For a man who is regularly derided by Republicans, president Joe Biden has racked up a fine number of achievements. He made his latest on 5 May, when he threw his support behind waiving the Covid-19 patents, overturning decades of American protection of its industries’ intellectual property rights. His words packed a punch: the Frankfurt-listed shares in BioNTech promptly lost 14 per cent, while Moderna and Novavax closed three to six per cent down in New York.

The U.S. pharmaceutical industry was quick to denounce the measure, as Jeremy Levin, chair of the biotech trade association Bio, asserted that ‘securing vaccines rapidly will not be the result.’ But, in fact, that’s exactly what the result will be.

The last time an American president waived intellectual property rights so dramatically was in 1917, only days after the U.S. joined the first world war, when president Woodrow Wilson waived the Wright brothers’ patents. As late as 1917, the U.S. had no aviation industry because the Wright brothers’ patents were unbreakable. The brothers themselves had long stopped making airplanes, for they spent their whole time in court winning their cases against people who dared fly. As a result, nobody in America flew, and the U.S. army on the western front was reliant on French and British aviators to defend them from the German planes.

Patents make individuals very rich indeed – without proportionate merit

After Wilson waived the patents, Americans took to the air in droves. By 1972, the U.S. had long boasted of the best aviation industry in the world, with four major companies, Boeing, Douglas, Lockheed and Convair, competing fruitfully. But that same year, those four companies – worried about new entrants into the industry – persuaded Richard Nixon (always the plutocrats’ friend) to reinstate the patents. This decision is why the U.S. now has only one major company, whose monopolistic arrogance gave us the 737 MAX, which is riddled with problems. That’s what patents do: they create monopoly.
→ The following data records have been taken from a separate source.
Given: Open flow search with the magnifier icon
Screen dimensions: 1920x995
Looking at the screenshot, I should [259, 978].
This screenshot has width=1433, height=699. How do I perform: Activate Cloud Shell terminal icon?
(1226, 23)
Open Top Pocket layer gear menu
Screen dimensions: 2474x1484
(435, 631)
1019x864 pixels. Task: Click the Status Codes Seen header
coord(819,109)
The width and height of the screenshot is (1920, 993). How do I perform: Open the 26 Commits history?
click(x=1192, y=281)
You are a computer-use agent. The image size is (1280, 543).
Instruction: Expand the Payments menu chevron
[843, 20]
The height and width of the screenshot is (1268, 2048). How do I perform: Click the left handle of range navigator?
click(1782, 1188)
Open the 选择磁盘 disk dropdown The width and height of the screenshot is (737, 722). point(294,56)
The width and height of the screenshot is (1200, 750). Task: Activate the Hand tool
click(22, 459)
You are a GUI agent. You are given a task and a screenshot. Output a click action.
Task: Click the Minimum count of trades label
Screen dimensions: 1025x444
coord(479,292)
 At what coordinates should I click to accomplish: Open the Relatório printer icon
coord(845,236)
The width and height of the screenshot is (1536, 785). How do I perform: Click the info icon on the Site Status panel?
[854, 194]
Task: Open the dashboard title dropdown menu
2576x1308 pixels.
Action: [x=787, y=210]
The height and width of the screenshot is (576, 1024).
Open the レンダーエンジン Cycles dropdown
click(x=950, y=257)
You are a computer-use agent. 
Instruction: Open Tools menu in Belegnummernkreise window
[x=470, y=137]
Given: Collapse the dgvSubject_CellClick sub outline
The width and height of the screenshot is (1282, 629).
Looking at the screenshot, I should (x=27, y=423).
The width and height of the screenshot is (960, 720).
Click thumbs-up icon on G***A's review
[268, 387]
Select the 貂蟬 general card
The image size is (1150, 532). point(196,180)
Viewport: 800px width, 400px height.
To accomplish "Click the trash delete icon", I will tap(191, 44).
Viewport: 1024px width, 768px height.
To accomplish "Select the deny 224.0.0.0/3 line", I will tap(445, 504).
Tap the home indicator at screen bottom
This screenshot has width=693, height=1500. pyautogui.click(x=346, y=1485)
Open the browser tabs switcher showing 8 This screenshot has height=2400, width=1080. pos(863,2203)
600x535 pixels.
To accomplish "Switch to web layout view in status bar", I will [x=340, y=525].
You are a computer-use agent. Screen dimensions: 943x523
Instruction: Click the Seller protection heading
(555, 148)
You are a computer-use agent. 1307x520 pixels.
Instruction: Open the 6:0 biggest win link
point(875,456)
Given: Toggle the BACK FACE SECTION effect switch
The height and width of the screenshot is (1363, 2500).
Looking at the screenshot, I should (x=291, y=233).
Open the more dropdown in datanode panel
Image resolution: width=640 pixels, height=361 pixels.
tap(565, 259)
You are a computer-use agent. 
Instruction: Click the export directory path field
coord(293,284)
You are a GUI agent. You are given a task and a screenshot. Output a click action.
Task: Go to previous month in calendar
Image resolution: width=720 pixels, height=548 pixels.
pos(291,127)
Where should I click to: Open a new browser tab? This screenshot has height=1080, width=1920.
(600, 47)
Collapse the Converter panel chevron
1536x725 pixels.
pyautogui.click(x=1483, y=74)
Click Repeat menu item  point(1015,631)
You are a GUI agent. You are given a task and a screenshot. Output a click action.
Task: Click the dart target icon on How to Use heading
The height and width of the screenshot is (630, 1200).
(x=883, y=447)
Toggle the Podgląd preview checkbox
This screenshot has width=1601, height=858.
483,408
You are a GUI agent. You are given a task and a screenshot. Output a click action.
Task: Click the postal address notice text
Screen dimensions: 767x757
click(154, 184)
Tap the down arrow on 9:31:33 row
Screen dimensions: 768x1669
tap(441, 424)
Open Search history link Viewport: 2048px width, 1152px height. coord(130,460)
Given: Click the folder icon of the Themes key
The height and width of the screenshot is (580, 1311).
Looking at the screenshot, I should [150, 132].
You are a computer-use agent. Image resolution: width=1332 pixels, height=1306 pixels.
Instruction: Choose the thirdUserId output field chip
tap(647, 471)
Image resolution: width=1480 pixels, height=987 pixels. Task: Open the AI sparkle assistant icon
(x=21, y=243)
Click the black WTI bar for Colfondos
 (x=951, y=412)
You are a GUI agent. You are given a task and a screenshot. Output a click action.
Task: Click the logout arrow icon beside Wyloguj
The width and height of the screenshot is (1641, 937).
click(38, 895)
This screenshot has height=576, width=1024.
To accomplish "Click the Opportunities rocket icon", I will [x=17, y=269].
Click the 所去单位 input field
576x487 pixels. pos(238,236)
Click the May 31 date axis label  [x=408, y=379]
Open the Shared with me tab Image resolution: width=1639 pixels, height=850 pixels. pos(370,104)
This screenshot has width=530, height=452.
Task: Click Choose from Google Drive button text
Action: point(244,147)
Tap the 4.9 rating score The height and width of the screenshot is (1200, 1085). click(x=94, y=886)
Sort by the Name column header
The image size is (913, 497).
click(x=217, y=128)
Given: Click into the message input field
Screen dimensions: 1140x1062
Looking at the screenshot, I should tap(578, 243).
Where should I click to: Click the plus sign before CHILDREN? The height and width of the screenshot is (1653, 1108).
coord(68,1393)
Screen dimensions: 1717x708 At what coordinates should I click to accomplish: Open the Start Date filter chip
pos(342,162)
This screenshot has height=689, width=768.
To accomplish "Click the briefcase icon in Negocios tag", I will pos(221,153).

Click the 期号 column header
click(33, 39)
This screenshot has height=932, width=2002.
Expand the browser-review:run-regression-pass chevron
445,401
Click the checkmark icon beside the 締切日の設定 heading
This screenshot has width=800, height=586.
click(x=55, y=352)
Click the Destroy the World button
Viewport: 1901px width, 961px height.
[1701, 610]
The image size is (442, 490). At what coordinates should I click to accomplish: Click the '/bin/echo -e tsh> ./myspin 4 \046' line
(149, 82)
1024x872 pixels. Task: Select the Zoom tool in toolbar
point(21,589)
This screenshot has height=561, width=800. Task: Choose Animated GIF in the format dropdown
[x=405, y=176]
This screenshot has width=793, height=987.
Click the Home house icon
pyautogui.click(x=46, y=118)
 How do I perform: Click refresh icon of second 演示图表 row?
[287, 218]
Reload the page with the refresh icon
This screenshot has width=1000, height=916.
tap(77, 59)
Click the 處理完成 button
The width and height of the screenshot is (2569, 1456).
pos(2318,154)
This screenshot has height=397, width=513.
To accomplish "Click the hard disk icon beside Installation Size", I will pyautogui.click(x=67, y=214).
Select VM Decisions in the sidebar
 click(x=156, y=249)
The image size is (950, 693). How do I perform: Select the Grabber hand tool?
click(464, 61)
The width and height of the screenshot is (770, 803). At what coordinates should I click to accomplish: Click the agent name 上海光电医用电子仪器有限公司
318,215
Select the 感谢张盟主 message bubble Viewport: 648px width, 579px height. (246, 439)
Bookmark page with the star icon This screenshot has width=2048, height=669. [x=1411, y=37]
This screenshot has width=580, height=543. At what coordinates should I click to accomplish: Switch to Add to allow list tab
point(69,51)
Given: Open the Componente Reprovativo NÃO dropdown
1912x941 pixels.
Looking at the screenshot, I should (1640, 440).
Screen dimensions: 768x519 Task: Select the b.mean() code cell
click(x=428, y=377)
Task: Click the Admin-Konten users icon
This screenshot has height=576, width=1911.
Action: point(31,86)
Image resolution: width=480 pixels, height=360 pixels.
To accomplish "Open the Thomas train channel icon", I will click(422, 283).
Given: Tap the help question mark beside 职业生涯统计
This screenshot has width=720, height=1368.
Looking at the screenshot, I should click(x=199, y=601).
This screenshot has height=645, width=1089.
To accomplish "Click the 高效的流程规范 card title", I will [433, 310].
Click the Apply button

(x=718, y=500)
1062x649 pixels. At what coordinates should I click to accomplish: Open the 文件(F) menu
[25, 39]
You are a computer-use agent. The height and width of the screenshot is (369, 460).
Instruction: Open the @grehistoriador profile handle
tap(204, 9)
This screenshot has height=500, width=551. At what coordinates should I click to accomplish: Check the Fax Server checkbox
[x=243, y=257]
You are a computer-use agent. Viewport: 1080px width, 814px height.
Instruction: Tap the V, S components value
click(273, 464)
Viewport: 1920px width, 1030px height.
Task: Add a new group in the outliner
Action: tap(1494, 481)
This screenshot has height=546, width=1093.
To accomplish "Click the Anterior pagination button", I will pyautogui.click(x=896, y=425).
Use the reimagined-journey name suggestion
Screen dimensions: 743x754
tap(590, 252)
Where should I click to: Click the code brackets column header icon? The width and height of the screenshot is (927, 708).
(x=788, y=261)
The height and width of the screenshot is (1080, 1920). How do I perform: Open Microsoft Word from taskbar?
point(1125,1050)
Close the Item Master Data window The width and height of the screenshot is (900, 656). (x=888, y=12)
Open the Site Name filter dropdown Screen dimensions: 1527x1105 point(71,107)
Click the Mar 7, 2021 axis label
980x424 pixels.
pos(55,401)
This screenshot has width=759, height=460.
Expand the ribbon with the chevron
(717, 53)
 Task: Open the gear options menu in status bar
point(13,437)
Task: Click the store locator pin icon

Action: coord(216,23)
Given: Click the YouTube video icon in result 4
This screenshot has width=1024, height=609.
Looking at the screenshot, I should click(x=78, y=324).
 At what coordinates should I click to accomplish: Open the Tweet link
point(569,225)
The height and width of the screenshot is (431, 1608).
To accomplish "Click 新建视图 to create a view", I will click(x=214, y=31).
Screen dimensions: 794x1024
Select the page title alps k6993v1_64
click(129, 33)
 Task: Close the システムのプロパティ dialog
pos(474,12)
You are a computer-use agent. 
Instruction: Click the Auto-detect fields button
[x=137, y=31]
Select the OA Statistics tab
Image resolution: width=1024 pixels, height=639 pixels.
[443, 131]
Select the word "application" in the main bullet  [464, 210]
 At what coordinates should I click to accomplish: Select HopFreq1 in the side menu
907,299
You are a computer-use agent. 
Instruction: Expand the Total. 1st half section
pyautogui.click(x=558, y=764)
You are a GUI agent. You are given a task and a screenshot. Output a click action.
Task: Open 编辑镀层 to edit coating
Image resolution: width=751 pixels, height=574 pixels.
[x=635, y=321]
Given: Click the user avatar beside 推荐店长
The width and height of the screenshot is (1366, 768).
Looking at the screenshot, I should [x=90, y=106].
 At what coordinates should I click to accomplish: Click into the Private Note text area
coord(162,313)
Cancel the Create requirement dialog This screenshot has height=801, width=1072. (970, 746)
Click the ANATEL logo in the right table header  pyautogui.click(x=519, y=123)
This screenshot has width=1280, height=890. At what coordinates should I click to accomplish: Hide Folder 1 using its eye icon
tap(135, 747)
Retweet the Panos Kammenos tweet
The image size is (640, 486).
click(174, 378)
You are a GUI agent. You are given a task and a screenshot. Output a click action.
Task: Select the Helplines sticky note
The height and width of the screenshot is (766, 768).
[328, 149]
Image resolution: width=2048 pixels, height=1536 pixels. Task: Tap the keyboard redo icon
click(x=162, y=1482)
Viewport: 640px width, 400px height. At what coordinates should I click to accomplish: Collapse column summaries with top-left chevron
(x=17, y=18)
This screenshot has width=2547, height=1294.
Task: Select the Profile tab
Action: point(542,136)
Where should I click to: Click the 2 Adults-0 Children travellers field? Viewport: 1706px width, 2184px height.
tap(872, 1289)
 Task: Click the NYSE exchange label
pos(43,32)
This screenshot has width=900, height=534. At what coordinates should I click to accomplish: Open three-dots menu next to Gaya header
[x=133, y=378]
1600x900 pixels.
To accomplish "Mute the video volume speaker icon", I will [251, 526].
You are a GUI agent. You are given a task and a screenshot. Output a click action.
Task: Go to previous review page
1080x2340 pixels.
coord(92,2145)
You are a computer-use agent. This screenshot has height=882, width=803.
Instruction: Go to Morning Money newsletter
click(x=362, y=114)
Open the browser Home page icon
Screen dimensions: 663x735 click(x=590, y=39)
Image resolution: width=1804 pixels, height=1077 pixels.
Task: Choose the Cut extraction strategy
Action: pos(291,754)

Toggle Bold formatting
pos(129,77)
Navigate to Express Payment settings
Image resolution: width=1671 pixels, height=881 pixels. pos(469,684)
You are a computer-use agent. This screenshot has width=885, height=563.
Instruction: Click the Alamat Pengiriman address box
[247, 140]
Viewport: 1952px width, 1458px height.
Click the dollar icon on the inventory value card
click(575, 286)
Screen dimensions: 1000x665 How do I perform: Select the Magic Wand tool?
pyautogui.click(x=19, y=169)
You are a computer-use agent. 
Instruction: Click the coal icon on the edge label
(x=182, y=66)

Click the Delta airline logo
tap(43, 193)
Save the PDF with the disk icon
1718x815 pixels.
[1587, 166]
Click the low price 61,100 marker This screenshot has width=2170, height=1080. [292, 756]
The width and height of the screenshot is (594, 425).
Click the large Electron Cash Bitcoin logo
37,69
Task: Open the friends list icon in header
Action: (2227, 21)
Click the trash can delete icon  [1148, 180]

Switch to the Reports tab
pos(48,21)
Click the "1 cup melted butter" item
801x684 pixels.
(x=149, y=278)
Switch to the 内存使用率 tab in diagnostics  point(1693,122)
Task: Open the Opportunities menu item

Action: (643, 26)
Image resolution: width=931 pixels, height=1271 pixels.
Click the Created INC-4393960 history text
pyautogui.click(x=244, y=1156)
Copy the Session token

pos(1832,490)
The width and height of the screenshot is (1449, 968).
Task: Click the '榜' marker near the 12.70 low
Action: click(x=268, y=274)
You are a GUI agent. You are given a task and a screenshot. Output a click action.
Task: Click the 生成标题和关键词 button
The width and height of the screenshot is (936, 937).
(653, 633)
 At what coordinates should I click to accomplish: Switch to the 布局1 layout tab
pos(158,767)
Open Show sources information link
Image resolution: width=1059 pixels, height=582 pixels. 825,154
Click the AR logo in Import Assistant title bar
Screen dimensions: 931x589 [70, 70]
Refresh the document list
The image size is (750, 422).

No survey has ever shown that patents stimulate a nation’s economic growth. Natural experiment proves this: in 1850, the Swiss government decided not to introduce patent laws; while in 1868, the Dutch abolished the ones it had. Germany, then as now, believed in patents, and by virtue of its size it obliged Switzerland (in 1907) and the Netherlands (in 1912) to reintroduce them.

What happened to countries under the different patent regimes? In his 1971 book Industrialisation Without National Patents the economic historian Eric Schiff tells us: nothing. Neither Swiss nor Dutch rates of economic or technological growth changed as the patent laws changed, either (in the Dutch case) on the abolition of patents, or (in both countries’ case) on their reintroduction.

But patents make individuals very rich indeed – without proportionate merit. The person who patents sliced bread might, thanks to their trivial advance, monopolise the entire 12,000-year history of bread. Today the world is now struggling against over-mighty, monopolistic, tech companies, but we made them over-mighty and we made their founders over-rich because we gave them patent protection.

Individuals who stand to benefit from these laws say they won’t pursue research and development (R&D) without patent protection. Our answer should be ‘fine, don’t; see how long you’ll last without going bust.’ In a world where Amazon spent $22.6 billion (£16.5bn) on R&D in 2017 (Alphabet $16.6 billion (£11.9bn), Microsoft $14.7 billion (£10.5bn), Intel $13.1 billion (£9.3bn), Apple $11.6 billion (£8.3bn), Facebook $10.2 billion (£7.3bn)) the company that eschews R&D will not do too well. But Amazon and the rest would have spent much more on R&D had their monopolies not been buttressed in law.

The only industry where patents are usually legitimate is the pharmaceutical industry, where the costs of safety regulation overwhelm the costs of R&D (a new drug may cost up to $1 billion (£700m), largely in safety testing, to bring to market) and the original researchers are too easily undercut by copy-cats. But that exception does not extend to vaccines today, because the authorities are so keen to facilitate their introduction.

By endorsing waiving the Covid-19 patents, Biden is working to give every country in the world the chance to make its own vaccines, rather than depend on the charity of a handful of western monopolists. Why, even France might one day master this novel technology.